À Rouen, où le barreau est mobilisé depuis le 4 décembre, 130 avocats ont barré l'entrée du palais de justice pour empêcher les transferts de détenus, selon Éric di Costanzo, bâtonnier de Rouen.

Des codes de procédure pénale ont été plantés sur les grilles du palais de justice tandis que certains avocats en robe noire portaient des masques blancs, symbolisant "la justice sans visage".

Une quinzaine d'avocats parisiens ont d'ailleurs fait le déplacement à Rouen lundi matin pour apporter leur soutien à leurs confrères normands.

"Nous sommes très fiers de ce qu'ils font à Rouen. Ce sont des modes d'action qui nous paraissent nécessaires pour se faire entendre", a déclaré à l'AFP Christian Saint-Palais, avocat parisien et président de l'Association des avocats pénalistes (ADAP), en critiquant le "manque de considération" et le "mépris" du gouvernement.

"Ce projet de loi porte atteinte aux droits des justiciables. Il crée un déséquilibre fondamental de la procédure pénale", a estimé Me Saint-Palais, en citant la suppression des tribunaux d'instance et l'accroissement des pouvoirs du parquet "sans contrepartie".

À Rouen, les avocats sont particulièrement mobilisés contre la réforme de la carte judiciaire et dénoncent une disposition qui prévoit de confier la réévaluation des pensions alimentaires aux Caisses d'allocation familiales (CAF) et non plus à un juge, selon Me Di Costanzo.

- "Justice complètement déshumanisée" -

Le barreau des Yvelines est également en grève et une dizaine d'avocats ont distribué des tracts devant le palais de justice de Versailles lundi matin. Le barreau a voté une grève des audiences jusqu'à mercredi inclus.

"Ce qu'on nous promet, c'est une justice complètement déshumanisée", a déclaré à l'AFP la bâtonnière Christine Blanchard-Masi, un paquet de tracts en main. "Toute cette loi est prétendument fondée sur une modernisation de la justice, et en fait, [elle est menée] pour des raisons budgétaires", a-t-elle ajouté.

"Il n'est jamais trop tard, le gouvernement a déjà reculé", a-t-elle poursuivi.

A Bobigny (Seine-Saint-Denis), une quarantaine d'avocats en robe noire ont bloqué lundi, pendant deux heures, le tribunal de grande instance.
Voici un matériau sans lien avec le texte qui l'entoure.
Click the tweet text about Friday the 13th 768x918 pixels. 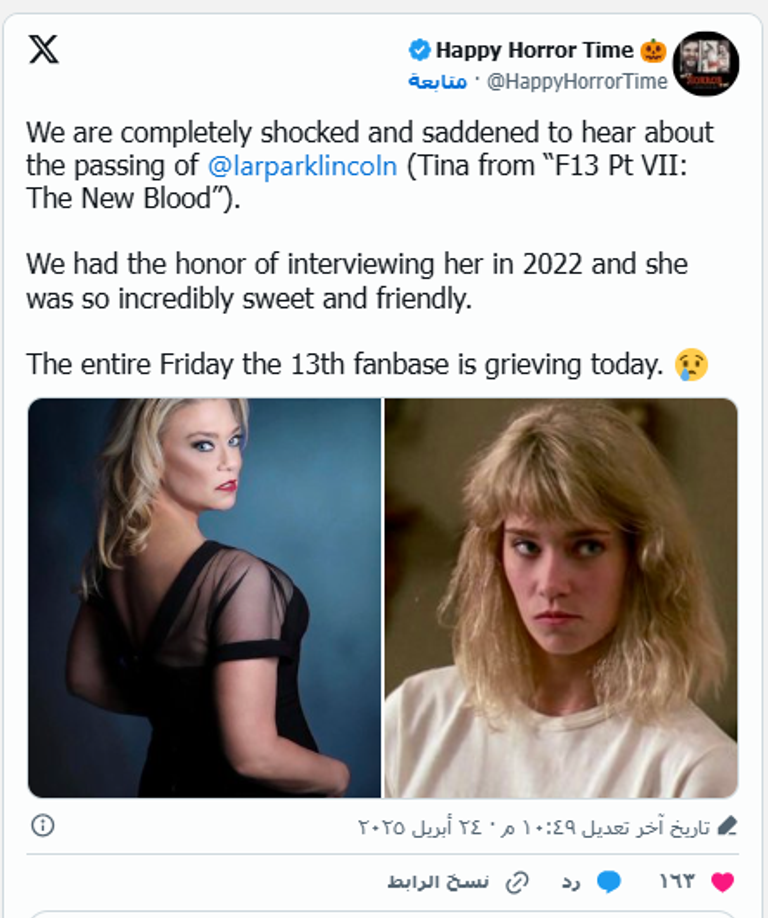[345, 364]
En assemblée générale, ils ont voté la "reconduite du blocage" mardi matin et la grève jusqu'à au moins jeudi 11h30.

Ils participeront à un rassemblement mercredi à 11h00 à Paris, à l'appel des barreaux de Paris et d'Ile-de-France.

"Justice en danger, avocats en colère", "magistrats avec nous", scandait lundi matin un avocat au micro.

"Bientôt il n'y aura plus d'accès à la justice sur le territoire, ce sera trop compliqué. Car les saisines des litiges inférieurs à 10.000 euros se feront que sur internet, or beaucoup de gens encore en Seine-Saint-Denis ne savent pas l'utiliser", a déclaré Sonia Boundaoui, avocate au barreau de Seine-Saint-Denis.

Les tribunaux de Meaux et Pontoise sont aussi bloqués. Le Barreau de Saint-Etienne a lui annoncé la cessation de toutes ses activités et la grève des avocats jusqu'au 15 décembre.

A Toulon, les avocats ont voté lundi matin la suspension des commissions d’office dès lundi soir, et à partir de mardi une grève des audiences: "plus aucun avocat ne plaidera. Il y aura des demandes de renvoi systématique, et ce pour une durée illimitée", a indiqué le bâtonnier Jérémy Vidal.

À Nice, l'accès du tribunal a été bloqué jusqu'à 10H00, perturbant le début des audiences, selon un scénario qui se répète depuis plusieurs jours. Une banderole "Justice morte, Démolition en cours" a été accrochée aux grilles du palais de justice.

À Lille, le conseil de l'ordre a décidé d'une grève générale des audiences pour mercredi.

Ce jour-là, le Conseil national des barreaux appelle à manifester dans le cadre d'une journée "Justice pour tous" à partir de 11h00 devant les préfectures.